What followed was a game of therapist-client tug-of-war, with George wanting to talk about teen suicide and Roger wanting to dig into why his new client had admitted to being “messed up.” In the end, they came to a compromise of sorts: Roger acknowledged that his real client was Quire, and Quire had hired George to do a job, while George suggested that by offering him insight into the mind of a suicidal teen, Roger could potentially treat hundreds or thousands of more suffering humans by proxy through the suicidal ideation detection (SID) chatbot George would develop based on their sessions. Win—as they say—win.

“Okay,” Roger said, “here goes,” before going on to explain that suicidal teens frequently see themselves as split into meat and mind, the mind voice prodding the meat toward self-destruction with the unspoken conviction that the mind voice will survive to appreciate “what comes after . . .” They’ve temporarily surrendered rationality and consciousness to an authoritative “other” like a schizophrenic taking orders from the neighbor’s dog, only the authoritative other in this case is a metastatic form of peer pressure, in which a part of the would-be suicide him- or herself is also part of the pressuring crowd.
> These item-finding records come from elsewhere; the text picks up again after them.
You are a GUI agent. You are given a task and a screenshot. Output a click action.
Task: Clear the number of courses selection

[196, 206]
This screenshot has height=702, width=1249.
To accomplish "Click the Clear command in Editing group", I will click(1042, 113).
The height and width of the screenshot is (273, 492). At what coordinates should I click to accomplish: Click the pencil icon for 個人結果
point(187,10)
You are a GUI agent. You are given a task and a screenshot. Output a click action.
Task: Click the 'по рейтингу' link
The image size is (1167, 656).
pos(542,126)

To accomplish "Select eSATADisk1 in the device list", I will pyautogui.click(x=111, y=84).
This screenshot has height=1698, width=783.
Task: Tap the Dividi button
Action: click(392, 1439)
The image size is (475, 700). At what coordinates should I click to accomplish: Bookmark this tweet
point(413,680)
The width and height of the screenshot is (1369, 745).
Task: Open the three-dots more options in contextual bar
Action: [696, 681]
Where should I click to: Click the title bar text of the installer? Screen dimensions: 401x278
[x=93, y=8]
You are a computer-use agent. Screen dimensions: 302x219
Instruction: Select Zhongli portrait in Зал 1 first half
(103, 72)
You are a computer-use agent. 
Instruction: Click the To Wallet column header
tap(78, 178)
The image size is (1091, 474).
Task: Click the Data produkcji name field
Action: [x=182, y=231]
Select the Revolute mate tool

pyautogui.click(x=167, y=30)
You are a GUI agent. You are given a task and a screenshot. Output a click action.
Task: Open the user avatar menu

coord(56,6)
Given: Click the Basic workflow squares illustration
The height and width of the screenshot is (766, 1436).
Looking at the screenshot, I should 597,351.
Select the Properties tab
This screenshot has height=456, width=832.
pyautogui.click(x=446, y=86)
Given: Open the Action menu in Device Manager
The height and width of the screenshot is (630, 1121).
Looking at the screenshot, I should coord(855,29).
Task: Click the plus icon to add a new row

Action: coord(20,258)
And that’s what makes teenage suicides different from the adult kind: this unspoken assumption of suicide’s survivability, that it can be used as a ploy to punish people or escape without the resulting oblivion. Religion can ironically reinforce this notion of death’s survivability, but so does the inherent sense of immortality that comes with being a teenager. Adults who are suicidal tend to be more realistic and are thinking of ending it all because they want to end it all. They come to suicide spiritually and often physically exhausted. World-wearied, they’ve had it; enough is enough. Suicidal teens often feel prevented by current circumstances from getting what they deserve, be it love, respect, whatever—and they see suicide as a leap over now into a future where they’ve won and the world has apologized for treating them so badly.

“So next question,” George said. “How do you stop it?”

“Why don’t we put a pin in that till next week,” Roger said, rising. He tapped at his watch. “Time’s up. Talk at you then.”

And before George could say anything else, his screen went black with the exception of these words: “call terminated on far end,” followed by the date, current time, and call duration. It had been a fifty-minute hour, to the second.